Competitive Advantage: Building and Managing Intellectual Property – Part 4

What to Do With it Now

The true beauty of intellectual capital management lies in its implementation. First and foremost, recognize that—unlike structural, physical, and monetary capital—intellectual capital is people-dependent. Brook Manville and Nathaniel Foote note that “executing a knowledge-based strategy is not about managing knowledge; it’s about nurturing people with knowledge.”[i] The first step toward “nurturing” management is trust of employees and of their knowledge-building practices. Encourage collaboration and group innovation among employees. In order to make this work (among humans, who tend toward selfish hoarding), create a culture of sharing, not of competition. Knowledge silos are deadly:

Knowledge, unlike information, grows healthily only when it is debated, massaged, and passed around.

Stewart’s basic intellectual capital policy closely mirrors Strategy International’s fundamental strategic concept. Stewart encourages executives to DNA:1

  • Define. Why does your business exist? (See the white paper “Strategic Navigation” for descriptions of purpose, mission, and vision, which together comprise a business’s self-definition.)
  • Nurture. What intellectual resources are necessary to fulfill that definition? To whom do these resources belong, and how do those people best use their talents? What ensures an innovation-friendly environment?
  • Allocate. Where should resources be funneled for the greatest innovation and new knowledge generation? How can knowledgeable people be managed well?

Like anything, intellectual capital is fragile; it is by no means a panacea. The dot.com implosion perfectly illustrates the need to combine this new resource with extant ones—to ensure teamwork among intellectual capital and structural, physical, monetary, and relationship capital. The key is to make the most of your company’s every facet, without needless and ineffective overlap. Allow people to do what they do best and technology to do its job, as well. Yogesh Malhotra of Brint.com explains this idea:[ii]

“Knowledge management caters to the critical issues of organizational adaptation, survival, and competence in the face of increasingly discontinuous environmental change.

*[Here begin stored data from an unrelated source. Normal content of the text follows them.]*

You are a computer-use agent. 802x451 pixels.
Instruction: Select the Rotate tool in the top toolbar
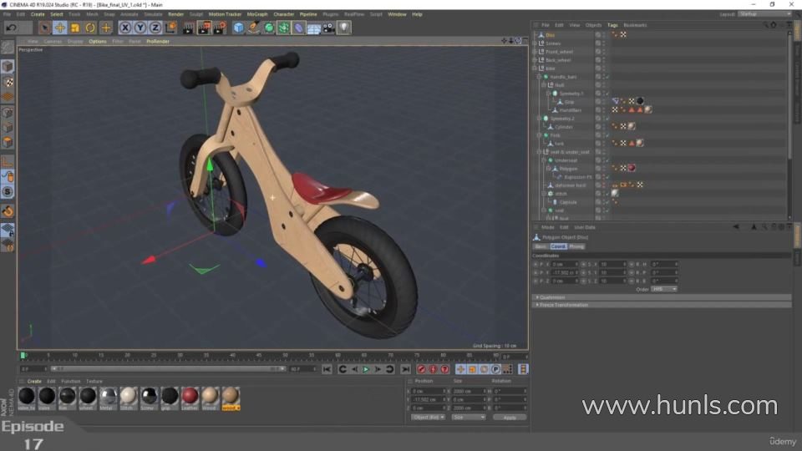pos(90,28)
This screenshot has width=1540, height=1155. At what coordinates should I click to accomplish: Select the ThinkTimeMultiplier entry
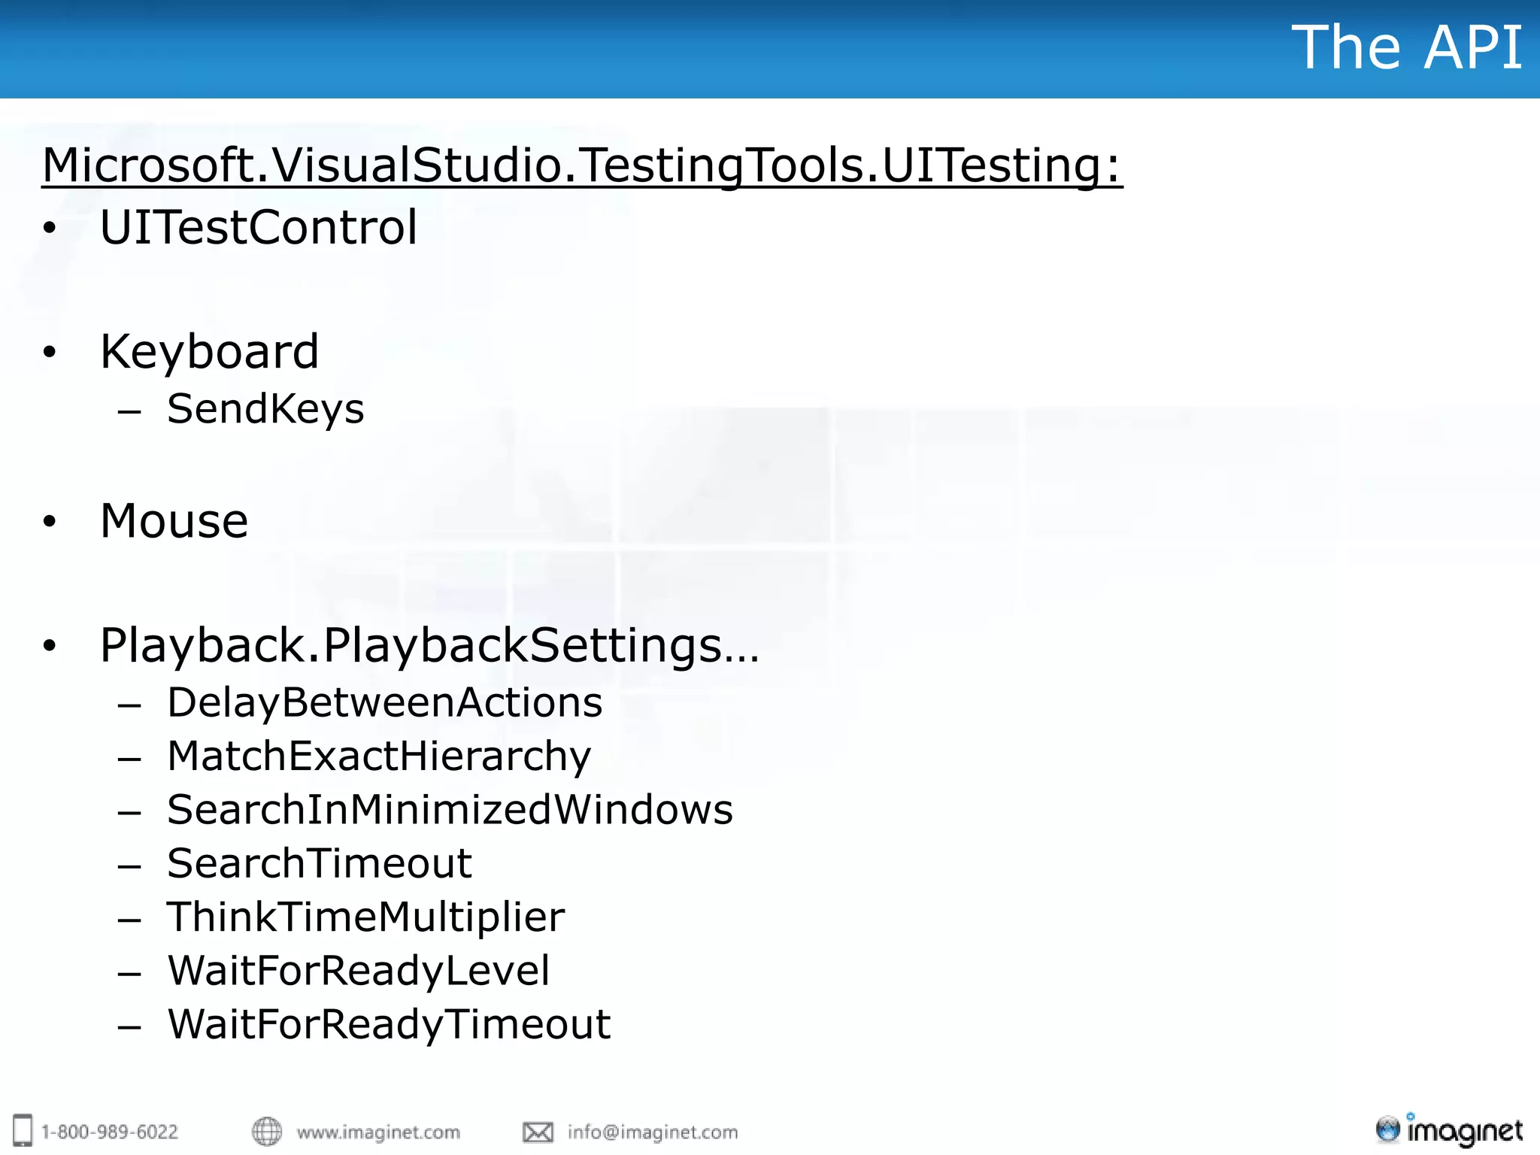(x=365, y=917)
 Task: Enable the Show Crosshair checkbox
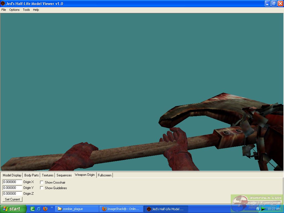pos(42,182)
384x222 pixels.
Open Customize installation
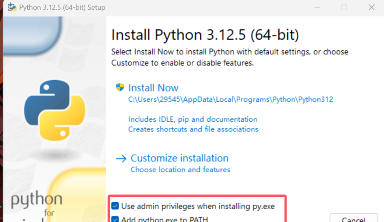pyautogui.click(x=179, y=158)
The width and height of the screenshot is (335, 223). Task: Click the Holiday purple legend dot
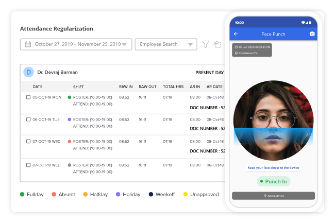click(x=119, y=194)
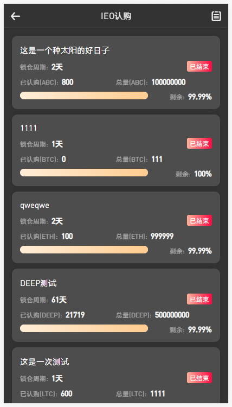This screenshot has height=407, width=232.
Task: Click 已结束 badge on 这是一次测试 project
Action: pos(199,378)
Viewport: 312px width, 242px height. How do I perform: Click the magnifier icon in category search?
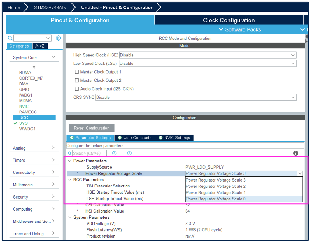click(x=10, y=38)
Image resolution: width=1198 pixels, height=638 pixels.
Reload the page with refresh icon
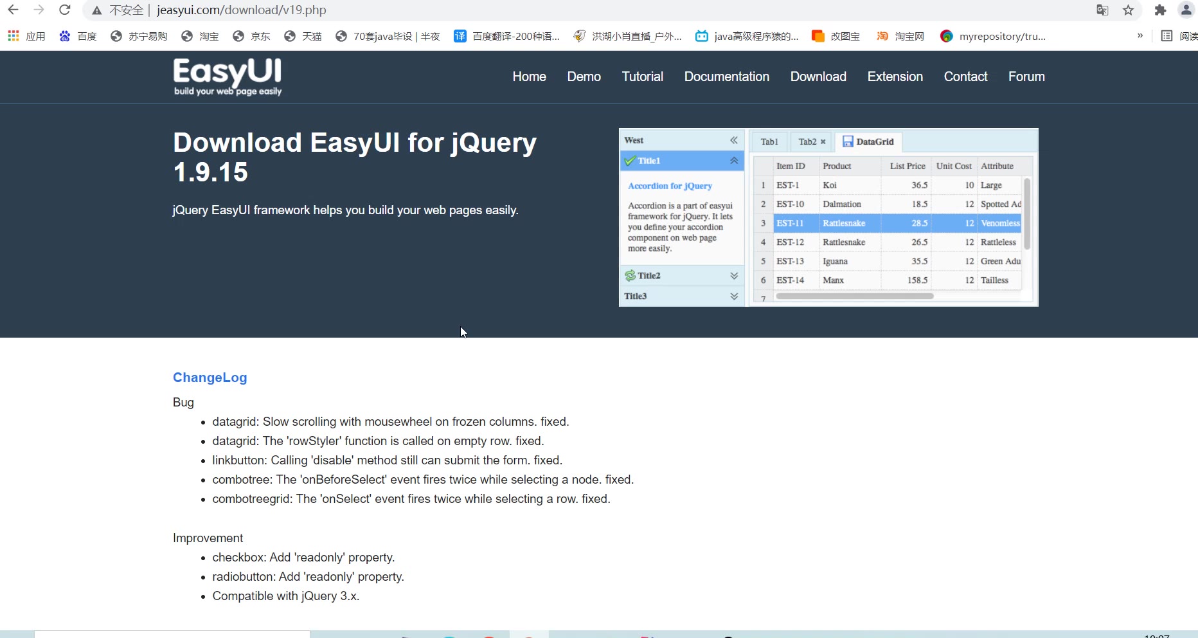pos(64,10)
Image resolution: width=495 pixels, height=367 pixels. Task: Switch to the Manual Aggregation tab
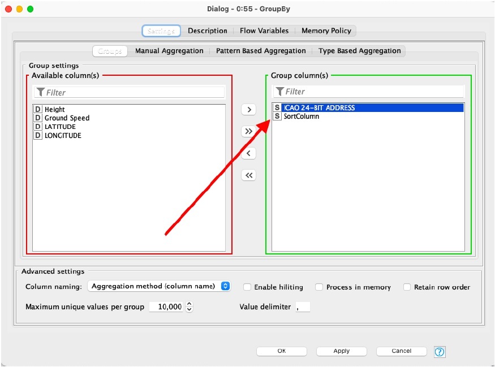click(x=169, y=51)
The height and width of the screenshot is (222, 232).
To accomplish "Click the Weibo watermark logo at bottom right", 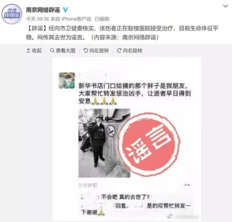I will tap(170, 216).
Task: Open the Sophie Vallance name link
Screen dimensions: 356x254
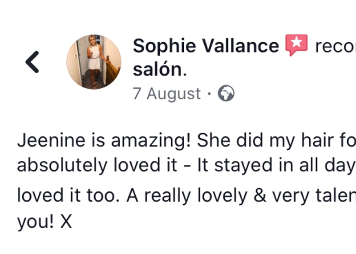Action: (x=206, y=46)
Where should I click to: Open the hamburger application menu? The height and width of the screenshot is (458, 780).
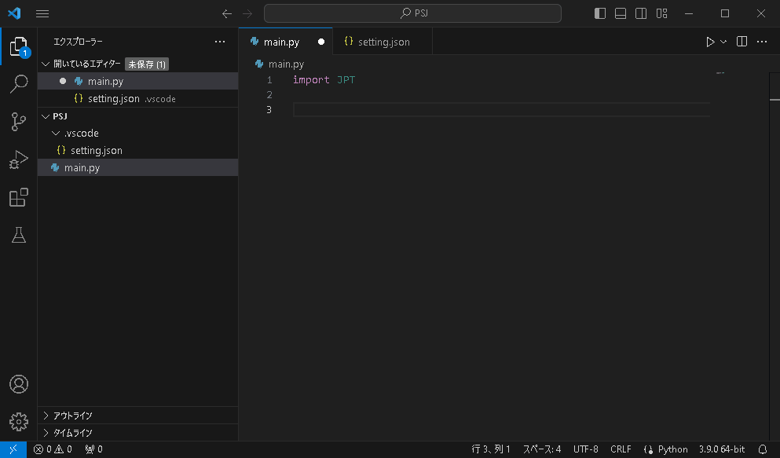(x=42, y=13)
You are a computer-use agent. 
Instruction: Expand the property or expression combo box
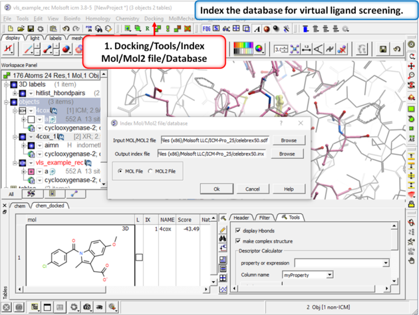pos(386,263)
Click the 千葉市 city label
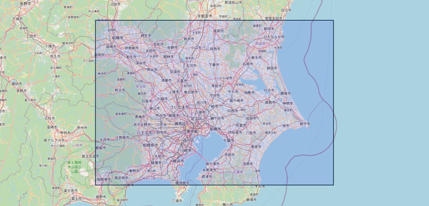Viewport: 429px width, 206px height. tap(229, 140)
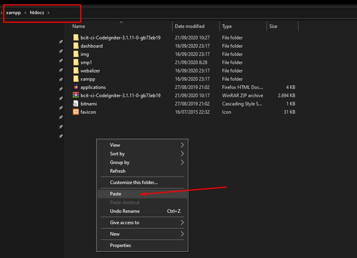Click the bitnami stylesheet file icon
Image resolution: width=357 pixels, height=258 pixels.
76,104
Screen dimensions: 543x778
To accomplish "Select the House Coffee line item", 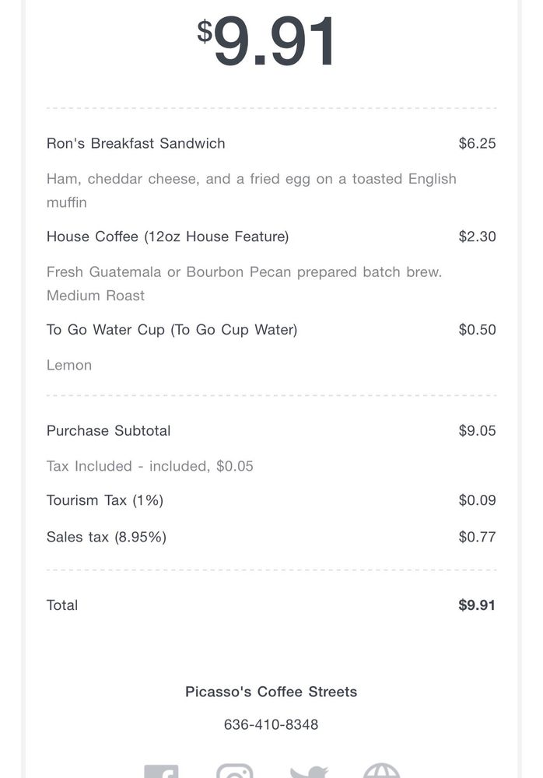I will pos(167,237).
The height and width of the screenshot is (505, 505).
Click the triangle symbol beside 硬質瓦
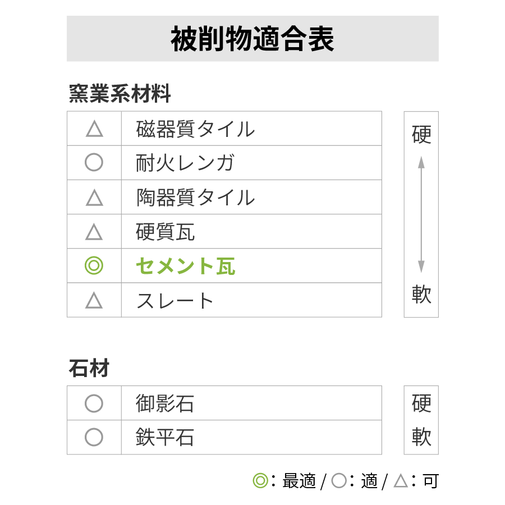(x=94, y=232)
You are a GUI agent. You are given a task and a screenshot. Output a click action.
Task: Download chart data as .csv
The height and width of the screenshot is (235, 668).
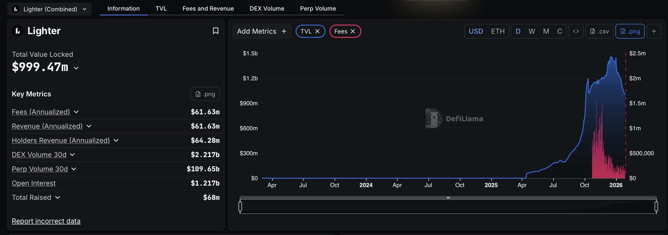click(599, 31)
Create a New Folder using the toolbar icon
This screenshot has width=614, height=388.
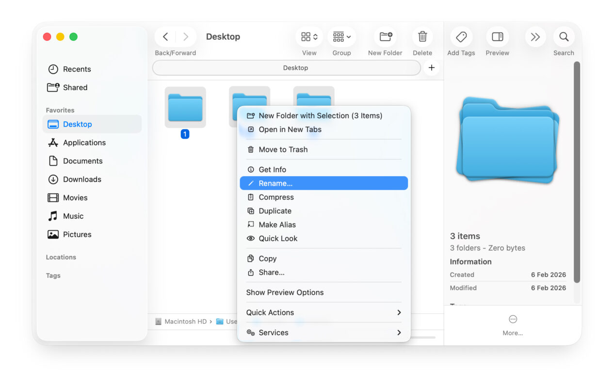tap(385, 36)
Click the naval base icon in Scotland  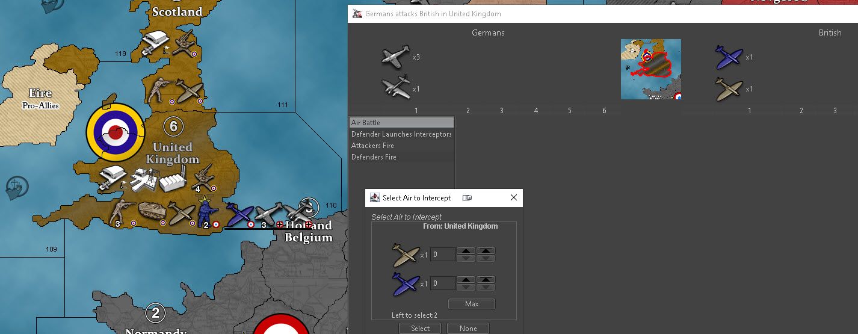pos(154,42)
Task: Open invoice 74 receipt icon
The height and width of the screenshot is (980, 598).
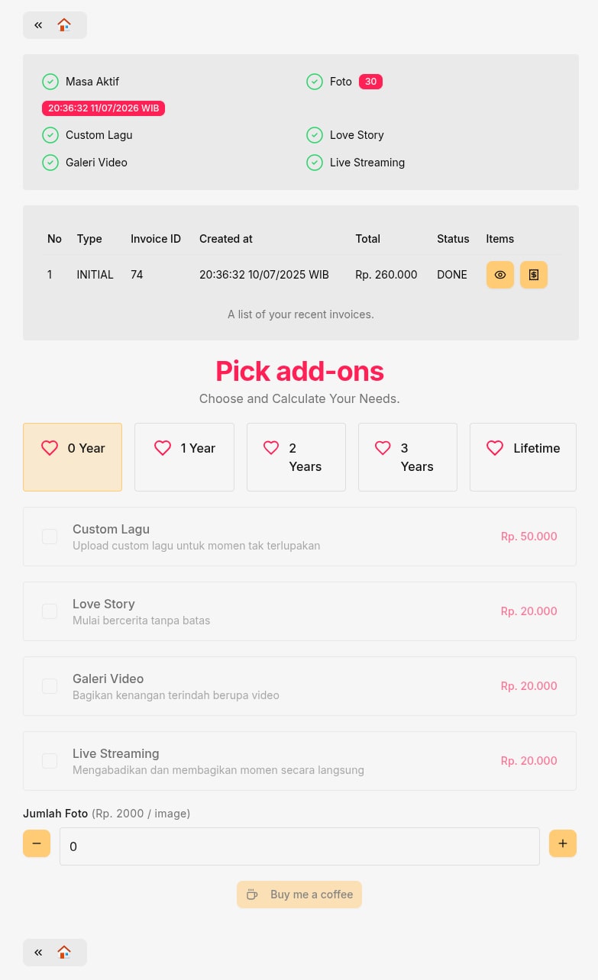Action: pyautogui.click(x=534, y=275)
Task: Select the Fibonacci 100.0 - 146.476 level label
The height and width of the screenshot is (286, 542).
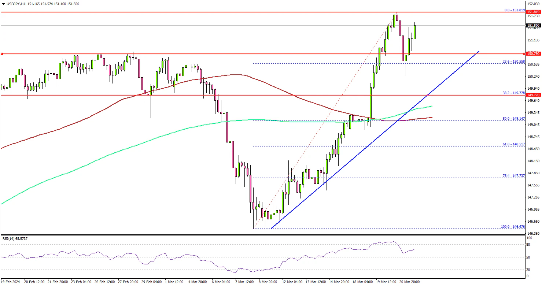Action: [513, 227]
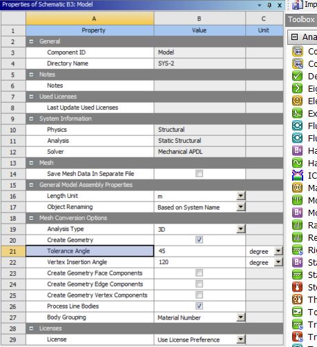
Task: Select the Design Assessment system icon
Action: (297, 76)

Essentially, it embodies organizational processes that seek synergistic combination of data and information-processing capacity of information technologies, and the creative and innovative capacity of human beings.”

The strategic planner of the future will create competitive strategy through strategic planning that uses this “creative and innovative capacity” that too often hides untapped, even unnoticed, by otherwise brilliant and successful companies. Experience has shown, though, that true business brilliance is a dazzling, eminently flagrant display of knowledge, creativity, and innovation.